### Text passage
Make a table of the coin-tossing data obtained from all students in the class (one column
for each student). Do all the appropriate statistical analysis for your coins. Examples are
shown below.

Here are my results:

12,12, 9, 15, 12, 8, 10, 8, 7, 9, 9, 10, 12, 10, 8, 9, 13, 7, 9, 9, 11, 10, 10, 11, 12, 9, 11, 12,
8, 12

For the first 5 tosses, the mean and standard deviation are 12 and 2.1.

We can compute the standard error in the mean: s<x>= 2.1/root5 = 1.1
and hence can get uncertainties at different levels of confidence:
       At the 50% level with a sample of 5, 0.7
       At the 95% level, 2.6

Thus at the 95% level we can say that the data supports the hypothesis of the average
equals ten since the average lies between 12 +/- 2.6. At 68% or 50% levels we cannot
claim agreement – this is a common result for such a small sample.

For all 30 tosses, the mean and standard deviation are 10.1 and 1.9.

Notice that the sample standard deviation is only changed by a small amount. The
standard error in the mean is 0.35 and this is an improvement over the sample of 5 tosses.

At the 50% level the confidence is 0.24
At the 95% level the confidence is 0.70.

And again at the 95% level we support the hypothesis that the mean is 10 since it lies
within 10.1 +/- 0.70, now we also agree with the hypothesis at the 50% level!

As a lab group, we will pool all our data to get an even smaller standard error in the
mean, but we will probably find that the sample standard deviation is similar to the above
results.

You should find the mean, standard deviation, standard error in the mean, and the level of
confidence at 50% and 95% levels for (a) the first 5 tosses (b) all 30 of your tosses, and
(c) the aggregate data from the class. Comment on the agreement between the means in
each sample and the expected population mean of 10.

What else can we do with the data? We can plot the histogram of results and see if the
distribution looks like a Gaussian curve. One approach is to see if the appropriate number
of points lie within s, 2s, etc.

Between one standard deviation from the mean on either side, we expect to find 68% of
the results, for our sample of 30 this means 68%(30) = 20.4 results. We look between
10.1 +/- 1.9 (from 8.2 to 12.0). I counted all values of 8, 9, 10, 11, and 12 and found there
are 22 values or 73% of the total. Likewise between two standard deviations I expect
95% or 28.5 values. I find that between 10.1 +/- 2 (that is from 6.3 to 13.9) there are 29
values or 97%. I counted tosses resulting in 6 to 14 heads. Both measurements agree well
with theory.

You should determine the number of tosses which result in values within s and 2s of the
mean. Do this for (a) your sample of 30 tosses and (b) for the aggregate data from the
class.

### Provided data
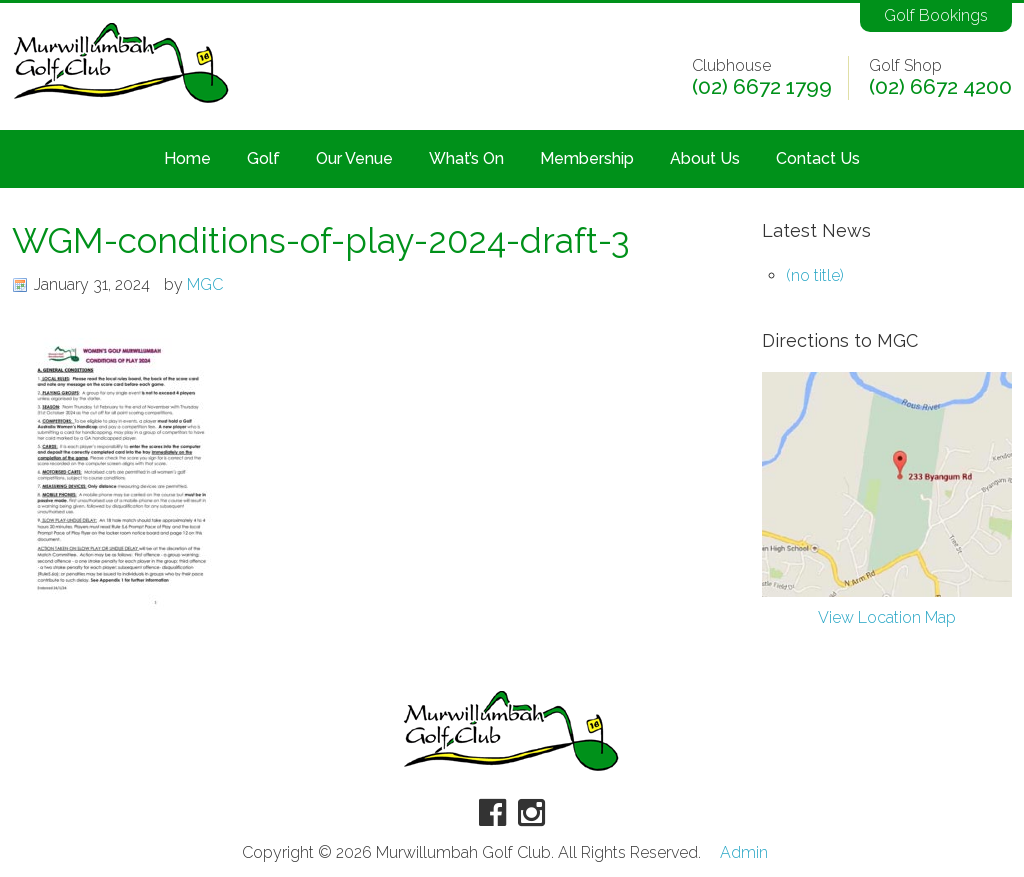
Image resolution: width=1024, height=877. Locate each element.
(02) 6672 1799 (762, 87)
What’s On (466, 158)
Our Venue (354, 158)
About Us (705, 158)
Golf (263, 158)
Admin (744, 853)
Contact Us (818, 158)
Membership (587, 158)
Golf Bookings (936, 15)
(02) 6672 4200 (940, 87)
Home (187, 158)
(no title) (815, 275)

### Work to complete
(a) Please update the records from the line containing "Golf (263, 158)" through the last record, replacing "Membership" with "Members" and leaving everything else unchanged.
(b) Continue the coin-tossing passage from its last sentence.
The records are unrelated to the coin-tossing passage.

### Final results
(a)
Golf (263, 158)
Admin (744, 853)
Contact Us (818, 158)
Members (587, 158)
Golf Bookings (936, 15)
(02) 6672 4200 (940, 87)
Home (187, 158)
(no title) (815, 275)

(b)
I can predict how many readings I expect for each bin of the histogram and compare with
what I actually got. A histogram is discrete while Gaussian curve is continuous. So to
compare I must digitize the Gaussian. I do this by integrating all values of the curve
between 10.5 and 11.5 and equating this to the expected value for the bin marked 11.

The Gaussian is usually written in terms of a variable z as Aexp(-z2/2). Tables generally
give the integral from zero to a positive value of z. For negative values, we rely on the
symmetry of the curve. Thus to find the value for bin 11, we first evaluate z at the limits
of the bin to get z1 = 0.211 and z2 = 0.737 and then consult the tables to get the areas
which we put into the following:

= NORMDIST(11.5,10.1,1.9,TRUE)-NORMDIST(10.5,10.1,1.9,TRUE)

To measure the goodness of fit we can use a chi-squared (X2) test. We define X2 in terms
of the predicted and measured values. In our case we define X2 as:

X2 = (number predicted – number measured)2 /number predicted

= (0.2)2/0.2 + (0.6)2/0.6 + (0.3)2/1.7 + …. + (0.8)2/0.2 + (0.1)2/0.1 = 10.2

The number of degrees of freedom we have is equal to the number of terms in our sum
minus 2 – this accounts for the fact we have used the numbers to get mean and standard
deviation already.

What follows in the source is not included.